The question as to whether artificial rubber, as made in Germany during the war, could be competitive with natural rubber in quality and in price, has partly been answered by the fact that interest ceased when rubber prices became normal. Since that time noticeable progress has been made, both in quality and yield. To obtain effective competition, further study in the manner of polymerization is necessary, raw material has to be cheap to be available or to have the possibility of producing artificial rubber in unlimited amounts. Although no exact figures for world consumption of rubber per year are available, 300,000 tons is probably not far from right. Not many raw materials could be bought in such large quantities without raising the price. The capital needed for a rubber plant producing 3000 tons, or less than 1 per cent of the world’s consumption, would be 10 to 15 million dollars, to which the plant necessary for the raw material (acetone) would have to be added. As has been stated, the polymeriaation required several months, so the working capital, too, had to be relatively large. Possibilities

An advantage of organic synthesis is that a large number of products may be obtained by similar methods. It is, therefore, possible to choose products possessing certain properties in a very high degree. At the beginning of the dyestuff industry the main purpose was not to replace the natural dyestuffs, but to find uses for certain new products, surpassing the known dyestuffs in shade, brightness, affinity to the cotton fiber, etc. A small production of high-priced products permitted further investigation, improvements in the manufacture of raw materials, and later the practically complete replacement of natural dyestuffs by synthetic products.
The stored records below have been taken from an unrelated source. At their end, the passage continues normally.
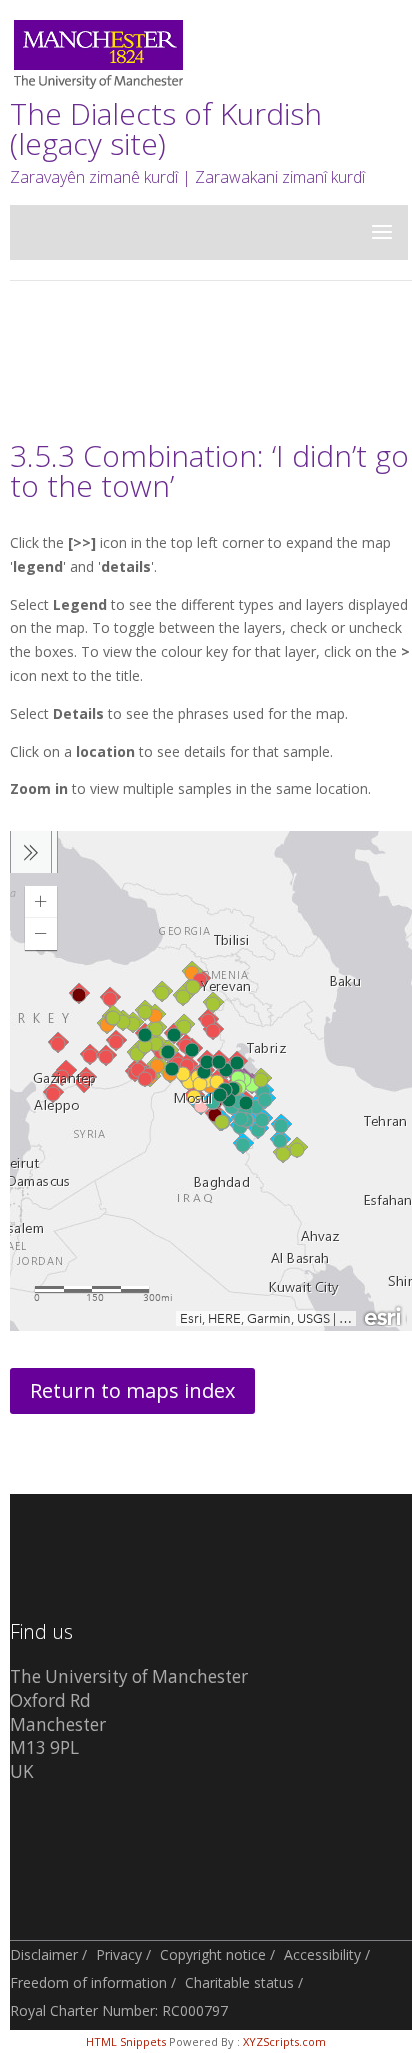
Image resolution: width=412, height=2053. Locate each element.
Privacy (119, 1954)
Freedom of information (88, 1982)
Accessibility (322, 1954)
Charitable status (239, 1982)
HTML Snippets (126, 2041)
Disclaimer (44, 1954)
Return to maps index (132, 1390)
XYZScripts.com (284, 2041)
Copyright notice (213, 1954)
In our case it would be necessary to study all the products capable of polymerization and work out carefully the conditions of polymerization, to study further the best conditions for vulcanization, and to try to find the best utilization for products with special qualities. If, in this way, application for certain high grades of synthetic rubber could be found, it could serve as a basis for manufacture, which would mean more research and new discoveries. Much has been done already. Experiments without number have been made and checked, both for polymerization and vulcanization. It is, however, only a start and more work must be done. Many problems have already been solved by technical chemistry and many laboratory syntheses have become technical reactions. Certainly synthetic rubber will replace natural rubber for special uses, and the writer hopes that some time in the future it will replace it practically entirely, not only with products of equal but of better qualities. Doubtless later on we will know not only one “rubber” but a series of different rubbers appropriate for the various technical uses.